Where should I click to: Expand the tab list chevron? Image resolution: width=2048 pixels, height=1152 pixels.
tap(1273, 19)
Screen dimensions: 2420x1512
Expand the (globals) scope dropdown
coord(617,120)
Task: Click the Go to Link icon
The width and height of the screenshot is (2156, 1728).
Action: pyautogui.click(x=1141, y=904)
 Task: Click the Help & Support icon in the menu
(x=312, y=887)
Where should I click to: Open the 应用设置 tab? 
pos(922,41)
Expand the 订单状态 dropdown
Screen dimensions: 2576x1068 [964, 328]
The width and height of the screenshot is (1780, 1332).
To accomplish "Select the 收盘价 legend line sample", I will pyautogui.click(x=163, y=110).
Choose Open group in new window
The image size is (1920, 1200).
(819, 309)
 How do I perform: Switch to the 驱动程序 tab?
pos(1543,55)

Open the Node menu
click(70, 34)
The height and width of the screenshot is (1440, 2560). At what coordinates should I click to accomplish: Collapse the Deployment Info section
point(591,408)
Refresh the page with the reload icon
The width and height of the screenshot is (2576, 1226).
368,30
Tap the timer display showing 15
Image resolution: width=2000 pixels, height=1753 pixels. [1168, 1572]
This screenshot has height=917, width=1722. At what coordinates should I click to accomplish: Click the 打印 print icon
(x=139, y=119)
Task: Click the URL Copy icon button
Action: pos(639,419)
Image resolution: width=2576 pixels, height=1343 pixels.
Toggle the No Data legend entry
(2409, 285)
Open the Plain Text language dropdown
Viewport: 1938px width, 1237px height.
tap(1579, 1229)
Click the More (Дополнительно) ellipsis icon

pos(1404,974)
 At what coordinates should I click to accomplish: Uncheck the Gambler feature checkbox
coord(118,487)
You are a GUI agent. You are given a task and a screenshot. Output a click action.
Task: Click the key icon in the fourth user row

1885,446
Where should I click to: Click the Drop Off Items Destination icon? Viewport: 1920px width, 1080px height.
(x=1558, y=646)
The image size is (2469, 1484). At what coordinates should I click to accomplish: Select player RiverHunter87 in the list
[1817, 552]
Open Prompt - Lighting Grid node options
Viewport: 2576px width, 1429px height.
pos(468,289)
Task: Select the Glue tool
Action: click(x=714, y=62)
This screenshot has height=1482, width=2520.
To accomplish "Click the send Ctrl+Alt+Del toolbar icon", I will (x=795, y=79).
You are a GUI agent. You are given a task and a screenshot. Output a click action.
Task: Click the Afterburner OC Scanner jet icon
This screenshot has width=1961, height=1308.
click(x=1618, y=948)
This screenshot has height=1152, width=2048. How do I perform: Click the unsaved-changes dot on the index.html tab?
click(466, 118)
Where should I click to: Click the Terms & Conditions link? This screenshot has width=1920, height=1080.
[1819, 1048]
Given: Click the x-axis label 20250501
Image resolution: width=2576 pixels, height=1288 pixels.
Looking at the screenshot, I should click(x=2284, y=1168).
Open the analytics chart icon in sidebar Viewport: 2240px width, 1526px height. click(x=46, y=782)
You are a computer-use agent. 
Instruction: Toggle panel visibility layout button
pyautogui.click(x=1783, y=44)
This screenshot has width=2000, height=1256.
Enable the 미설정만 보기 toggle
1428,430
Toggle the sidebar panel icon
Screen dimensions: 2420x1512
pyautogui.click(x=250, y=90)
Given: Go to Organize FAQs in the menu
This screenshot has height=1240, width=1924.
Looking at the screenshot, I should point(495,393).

:::

Activity:
Would you please write out, exactly and with no other lines, the stretch of the listing above from the line containing "You are a computer-use agent." through the line containing "Given: Go to Organize FAQs in the menu"?

Response:
You are a computer-use agent. 
Instruction: Toggle panel visibility layout button
pyautogui.click(x=1783, y=44)
This screenshot has width=2000, height=1256.
Enable the 미설정만 보기 toggle
1428,430
Toggle the sidebar panel icon
Screen dimensions: 2420x1512
pyautogui.click(x=250, y=90)
Given: Go to Organize FAQs in the menu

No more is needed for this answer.